WKStA wirft Ex-Finanzminister vor, seine Millionenprovisionen bei Meinl International Power nicht ordnungsgemäß versteuert zu haben.
Am 4. Dezember 2020 wurde Ex-Finanzminister Karl-Heinz Grasser (FPÖ/später ÖVP) von einem Schöffengericht in Wien in den Causen Buwog und Terminal Tower Linz zu acht Jahren Haft verurteilt, nicht rechtskräftig. Grasser hat volle Berufung angemeldet, das Berufungsverfahren wird aber heuer nicht mehr stattfinden. Ein gerichtsfreies Jahr wird 2022 trotzdem nicht, denn ab 13. Juni muss sich Grasser in einem Finanzstrafverfahren im Wiener Straflandesgericht verantworten.

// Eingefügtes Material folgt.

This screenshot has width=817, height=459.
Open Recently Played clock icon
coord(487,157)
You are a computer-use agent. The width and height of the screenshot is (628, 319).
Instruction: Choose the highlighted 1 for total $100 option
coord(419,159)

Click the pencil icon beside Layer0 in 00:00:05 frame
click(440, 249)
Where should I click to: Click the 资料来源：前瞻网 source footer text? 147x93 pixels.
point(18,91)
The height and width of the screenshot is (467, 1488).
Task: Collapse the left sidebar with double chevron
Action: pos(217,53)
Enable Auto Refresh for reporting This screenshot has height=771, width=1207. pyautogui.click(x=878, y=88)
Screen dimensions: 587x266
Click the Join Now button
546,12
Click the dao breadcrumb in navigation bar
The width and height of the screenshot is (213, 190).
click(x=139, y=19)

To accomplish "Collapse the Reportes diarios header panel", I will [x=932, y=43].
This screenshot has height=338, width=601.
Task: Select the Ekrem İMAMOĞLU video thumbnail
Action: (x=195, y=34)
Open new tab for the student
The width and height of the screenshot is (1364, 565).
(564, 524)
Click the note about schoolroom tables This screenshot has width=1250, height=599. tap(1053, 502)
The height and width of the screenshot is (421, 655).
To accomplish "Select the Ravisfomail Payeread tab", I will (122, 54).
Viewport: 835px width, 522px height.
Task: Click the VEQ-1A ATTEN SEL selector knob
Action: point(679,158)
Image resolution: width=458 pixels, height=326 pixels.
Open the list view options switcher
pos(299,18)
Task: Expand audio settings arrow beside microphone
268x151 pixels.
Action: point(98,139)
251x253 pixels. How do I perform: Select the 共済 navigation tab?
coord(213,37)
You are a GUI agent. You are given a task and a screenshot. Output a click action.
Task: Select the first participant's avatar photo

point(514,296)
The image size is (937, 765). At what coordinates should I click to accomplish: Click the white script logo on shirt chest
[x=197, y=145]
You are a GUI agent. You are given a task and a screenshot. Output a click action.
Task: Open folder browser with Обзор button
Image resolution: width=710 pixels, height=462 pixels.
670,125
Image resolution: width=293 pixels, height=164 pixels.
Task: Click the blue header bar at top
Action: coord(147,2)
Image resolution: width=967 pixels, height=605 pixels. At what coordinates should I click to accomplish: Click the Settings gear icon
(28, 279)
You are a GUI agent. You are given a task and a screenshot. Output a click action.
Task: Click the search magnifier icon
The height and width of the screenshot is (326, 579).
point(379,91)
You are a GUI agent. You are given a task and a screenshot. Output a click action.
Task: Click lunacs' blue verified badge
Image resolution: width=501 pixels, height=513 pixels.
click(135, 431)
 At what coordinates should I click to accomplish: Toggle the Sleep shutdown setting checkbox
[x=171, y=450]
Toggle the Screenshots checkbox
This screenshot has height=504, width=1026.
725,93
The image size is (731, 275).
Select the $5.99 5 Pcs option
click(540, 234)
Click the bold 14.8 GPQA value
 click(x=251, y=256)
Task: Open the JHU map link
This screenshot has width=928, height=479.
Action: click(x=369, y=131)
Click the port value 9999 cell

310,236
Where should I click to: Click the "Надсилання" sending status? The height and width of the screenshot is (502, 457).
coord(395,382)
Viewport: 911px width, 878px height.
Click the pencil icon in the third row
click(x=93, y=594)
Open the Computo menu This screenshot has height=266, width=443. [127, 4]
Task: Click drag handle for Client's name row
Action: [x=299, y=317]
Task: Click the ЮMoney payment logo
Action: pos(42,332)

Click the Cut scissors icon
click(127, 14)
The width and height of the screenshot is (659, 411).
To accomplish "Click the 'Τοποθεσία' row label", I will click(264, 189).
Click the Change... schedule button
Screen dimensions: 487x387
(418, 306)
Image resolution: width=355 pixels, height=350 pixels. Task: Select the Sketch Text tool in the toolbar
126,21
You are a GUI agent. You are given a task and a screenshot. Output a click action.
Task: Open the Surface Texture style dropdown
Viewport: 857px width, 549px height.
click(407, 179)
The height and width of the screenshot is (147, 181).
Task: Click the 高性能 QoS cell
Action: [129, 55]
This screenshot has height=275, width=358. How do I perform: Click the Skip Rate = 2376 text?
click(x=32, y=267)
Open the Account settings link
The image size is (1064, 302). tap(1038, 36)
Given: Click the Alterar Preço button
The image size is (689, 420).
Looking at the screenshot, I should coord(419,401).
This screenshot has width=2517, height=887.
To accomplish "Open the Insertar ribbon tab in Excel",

Dabei geht es um den Vorwurf der Steuerhinterziehung bei den Provisionen für sein Engagement bei Meinl International Power (MIP) nach seinem Ausscheiden aus der Politik. Grasser und sein mitangeklagter Berater bestreiten den Vorwurf, es gilt die Unschuldsvermutung. Grasser-Anwalt Norbert Wess, der den Ex-Minister schon im Mammutprozess um die Buwog rechtlich vertreten hat, ist zuversichtlich, dass das Verfahren mit einem Freispruch endet, wie er heute zur APA sagte. Rechtsanwalt Manfred Ainedter, der neben Wess die rechtsfreundliche Unterstützung Grassers im Buwog-Prozess übernommen hatte, ist bei diesem weit weniger aufwendigen Verfahren nicht mehr dabei.
Und darum geht es: Das Gericht hat zu klären, ob die MIP-Vertriebsprovisionen Grasser zurechenbar sind und ihn eine persönliche Steuerpflicht trifft - der Ex-Finanzminister sieht es nicht so. Er sagt, er habe sich voll auf seinen Berater verlassen, während dieser angibt, Grasser habe die Konstruktion eigenmächtig verändert. Es geht dabei um einen Provisionserlös von 4,38 Mio. Euro an Meinl-Provisionen, von denen Grasser 2,16 Mio. Euro an Abgaben hinterzogen haben soll. Grasser sieht seinen Berater in der Pflicht, dieser habe die Idee für die Konstruktion via dem Steuerparadies British Virgin Islands gehabt.
Der Strafrahmen sieht eine Geldstrafe bis zum Zweifachen des Verkürzungsbetrages vor. Neben der Geldstrafe kann eine Freiheitsstrafe bis zu zwei Jahren verhängt werden.
Grasser war nach seiner Amtszeit als Finanzminister im Jahr 2007 in das Meinl-Wirtschaftsimperium eingestiegen. Die Meinl Power Management Ltd. (MPM) mit Sitz auf der Kanalinsel Jersey war die Managementgesellschaft der Meinl International Power (MIP), die im Jahr 2007 an die Börse ging. Grasser war an der MPM beteiligt, ebenso die Meinl Bank. 2009 zog sich Grasser aus der Gesellschaft zurück.
Über die rechtskräftige Anklage hatte der "Standard" zu Jahresbeginn berichtet und aus der 100-seitigen Anklageschrift zitiert. Laut WKStA habe sich demnach Grasser als "steuerlicher Dilettant" dargestellt, was ihm die Ermittler nicht abnahmen. Vielmehr habe Grasser ein "überdurchschnittliches steuerrechtliches Wissen" und stütze sich dabei auf sein Betriebswirtschaftsstudium, seine Diplomarbeit und seine sieben Jahre als Finanzminister. Grasser wiederum habe angegeben, sich entsprechende Dokumente "großteils nicht einmal durchgelesen, sondern unreflektiert unterschrieben" zu haben. Sein Berater bestritt das, Grasser selbst habe Änderungswünsche angestoßen. Die WKStA ordnet das so ein: Beide seien sie bestrebt gewesen, "ihre eigene Verantwortung kleinzureden und aufs Gegenüber abzuschieben".